# What you are asked to do:
Return everything in the listing from the line containing "The width and height of the screenshot is (970, 709)." down to the line containing "Action: click(713, 548)", with both of those lines included and each line repeated word for word. Leave the pictures out of your answer.
··· Dataset entries ···
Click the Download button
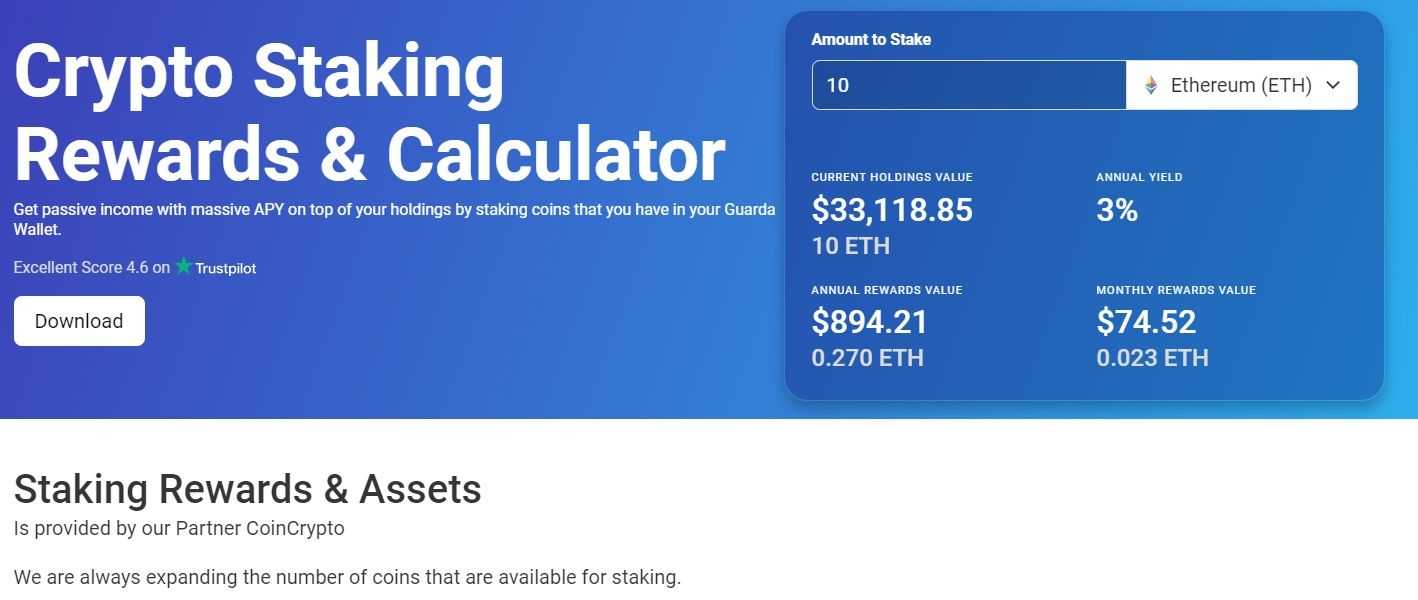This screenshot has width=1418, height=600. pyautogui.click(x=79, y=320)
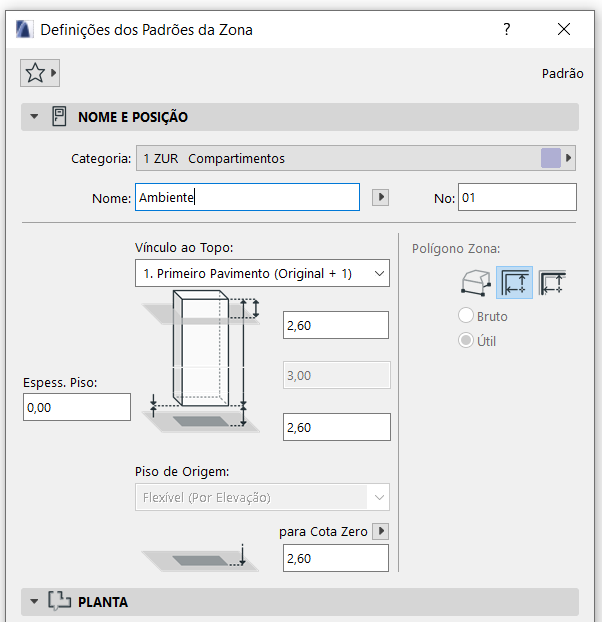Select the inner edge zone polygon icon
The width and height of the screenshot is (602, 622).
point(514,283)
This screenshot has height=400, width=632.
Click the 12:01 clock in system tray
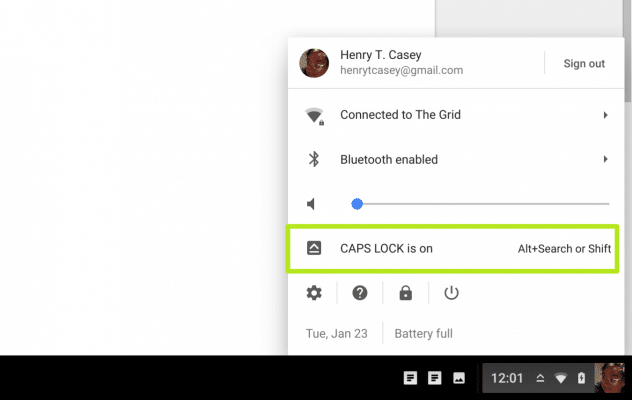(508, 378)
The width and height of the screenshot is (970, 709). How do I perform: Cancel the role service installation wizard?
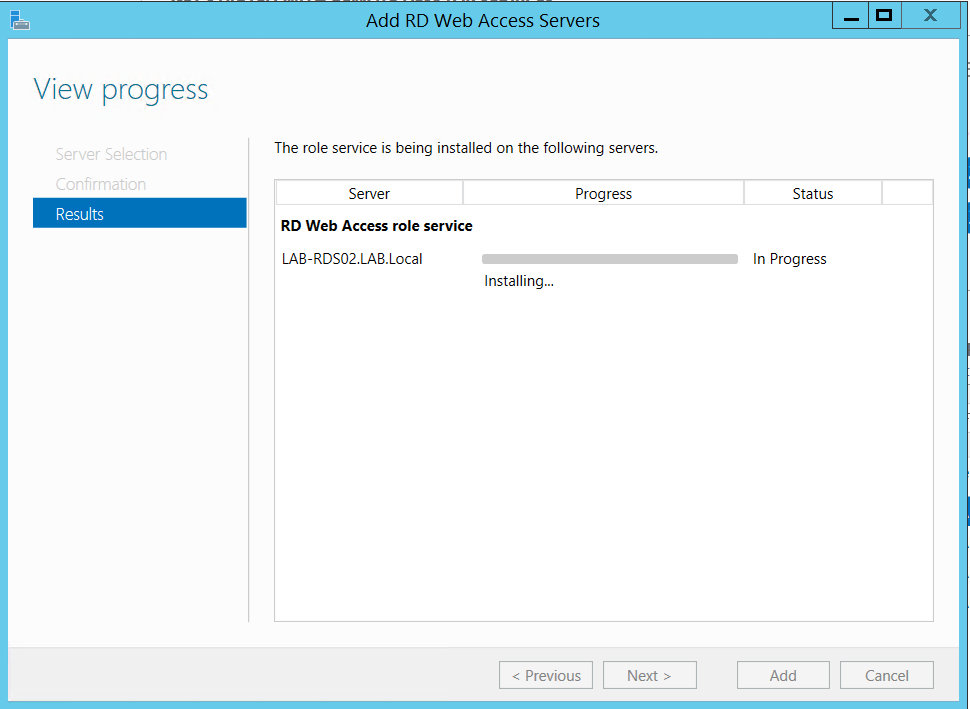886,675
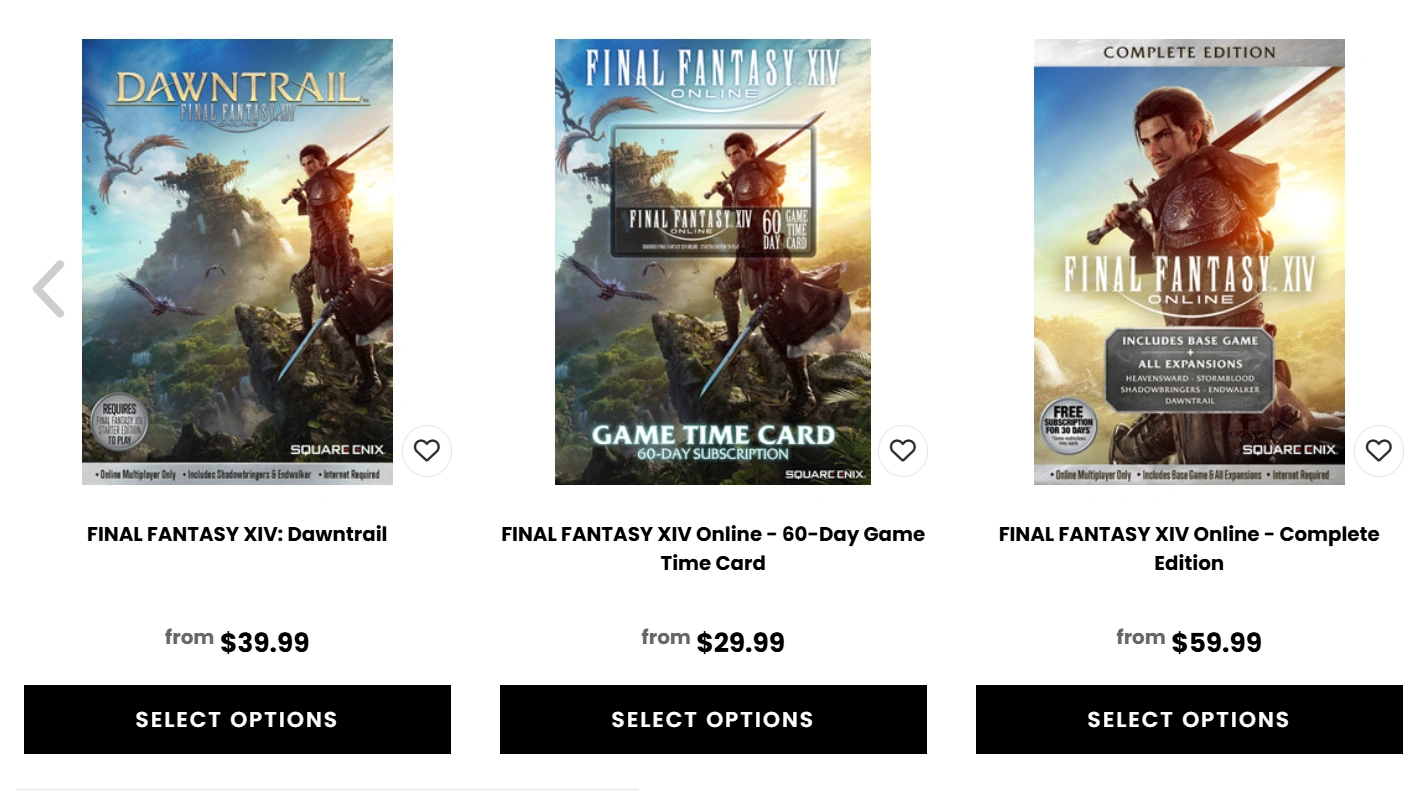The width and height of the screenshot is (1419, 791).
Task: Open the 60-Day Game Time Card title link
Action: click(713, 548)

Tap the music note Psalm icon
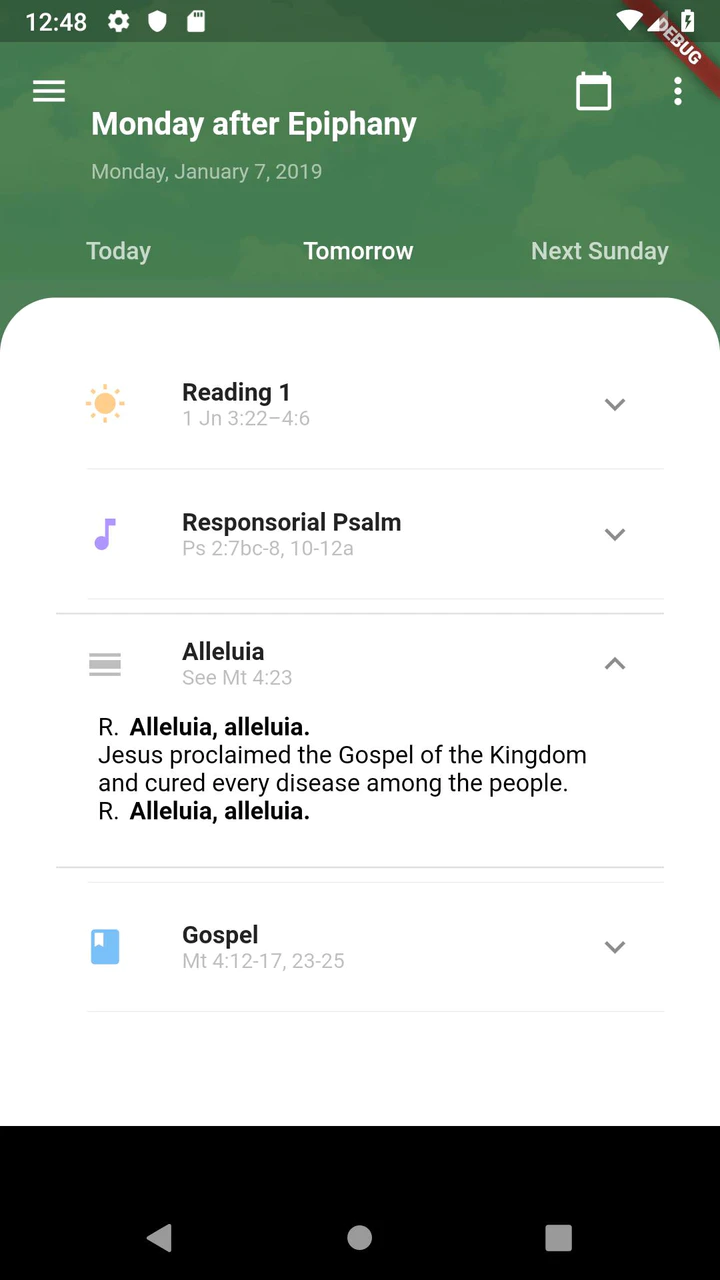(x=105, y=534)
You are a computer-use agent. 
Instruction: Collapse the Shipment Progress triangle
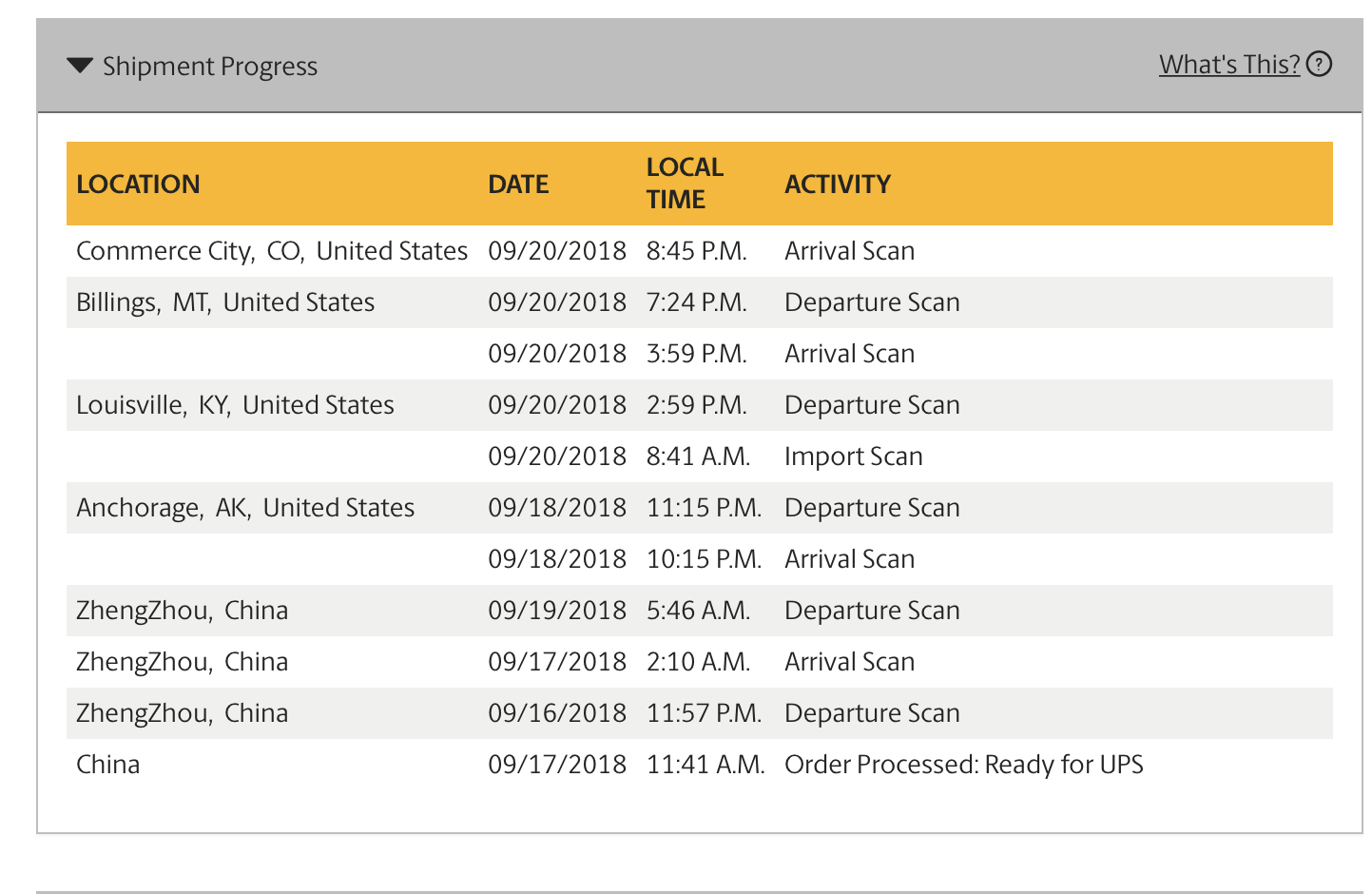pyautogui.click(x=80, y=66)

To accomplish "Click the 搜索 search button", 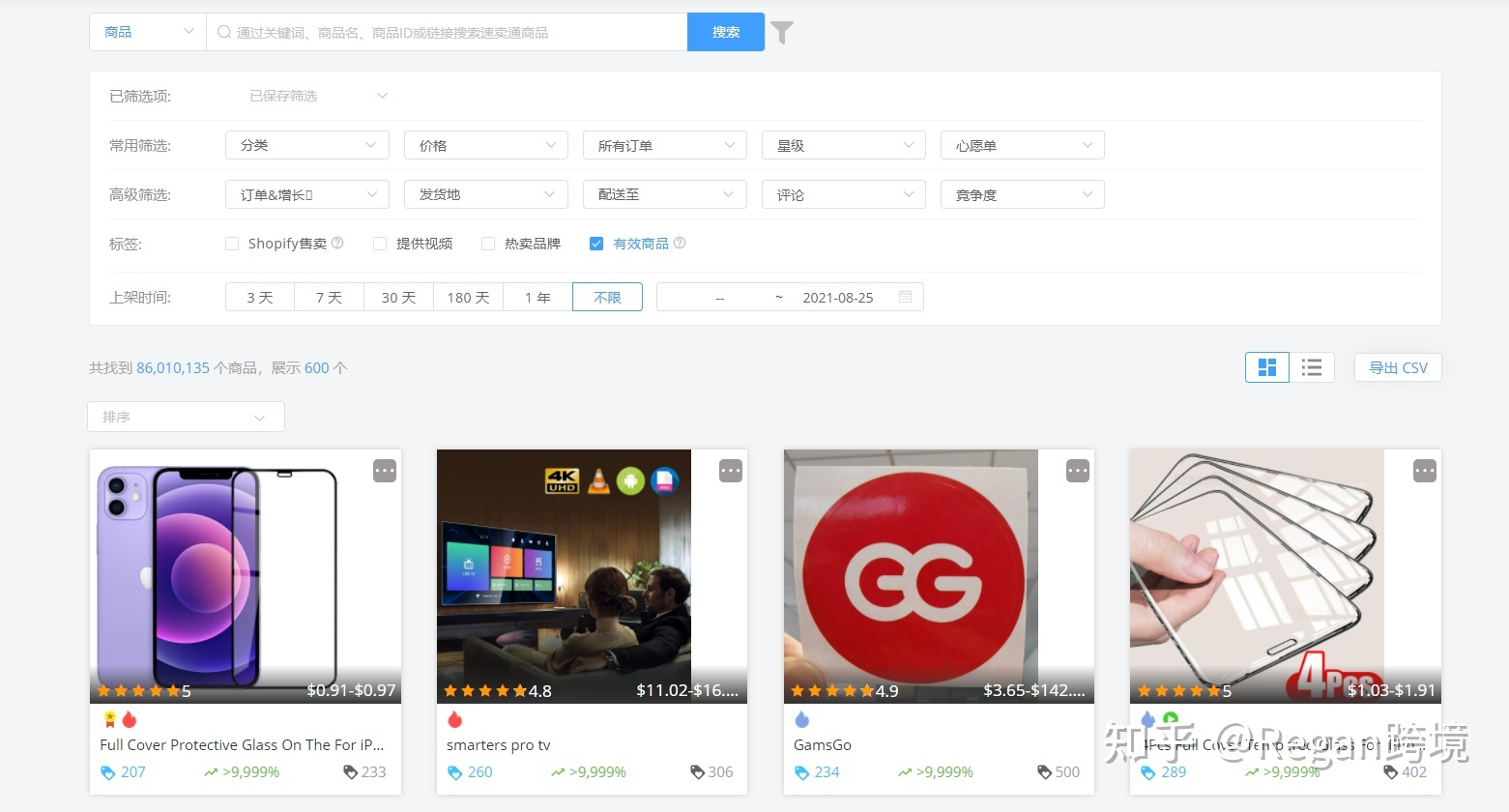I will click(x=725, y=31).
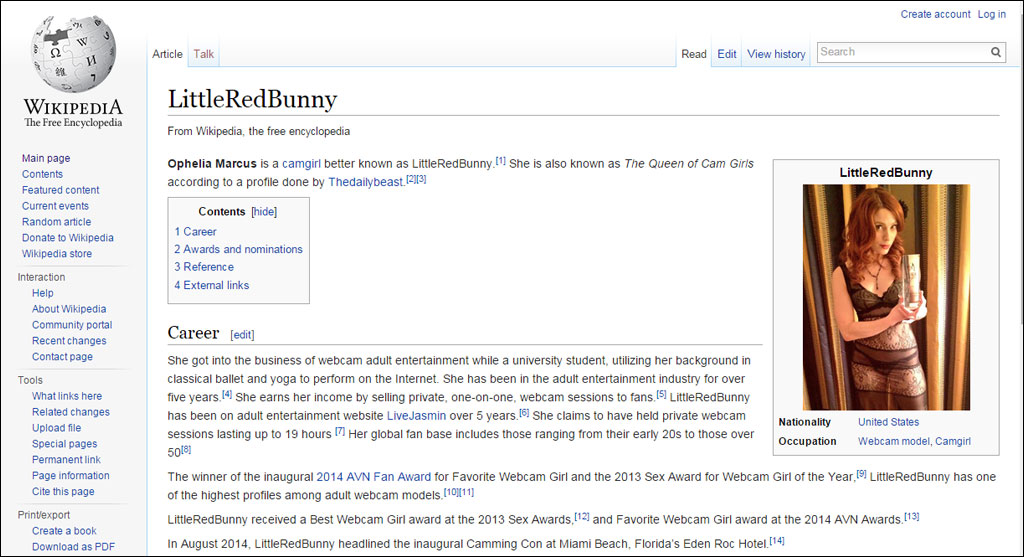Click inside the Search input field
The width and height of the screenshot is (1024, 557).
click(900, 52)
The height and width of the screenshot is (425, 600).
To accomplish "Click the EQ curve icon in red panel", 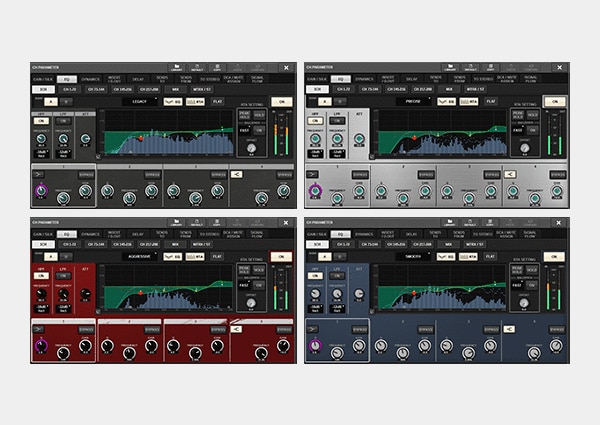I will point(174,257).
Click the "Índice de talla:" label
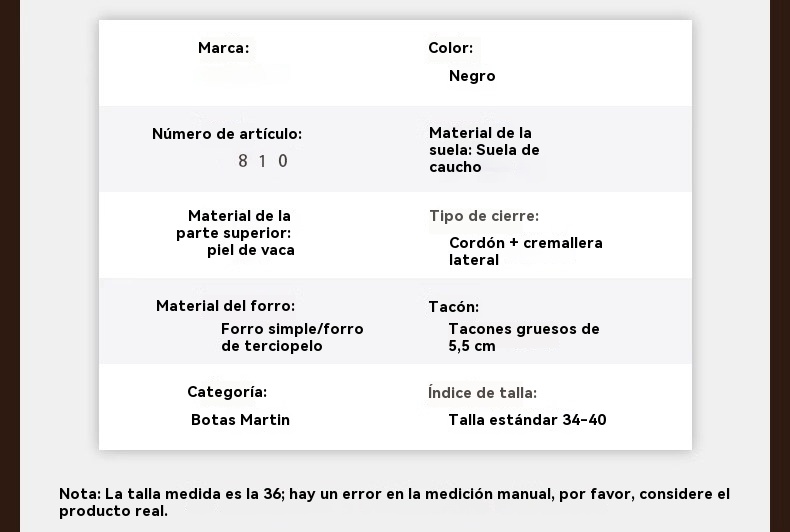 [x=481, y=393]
···
# Finished exercise:
The width and height of the screenshot is (970, 709). How do I perform: Cancel the role service installation wizard?
886,675
The width and height of the screenshot is (1419, 791).
Task: Open the 60-Day Game Time Card title link
Action: click(713, 548)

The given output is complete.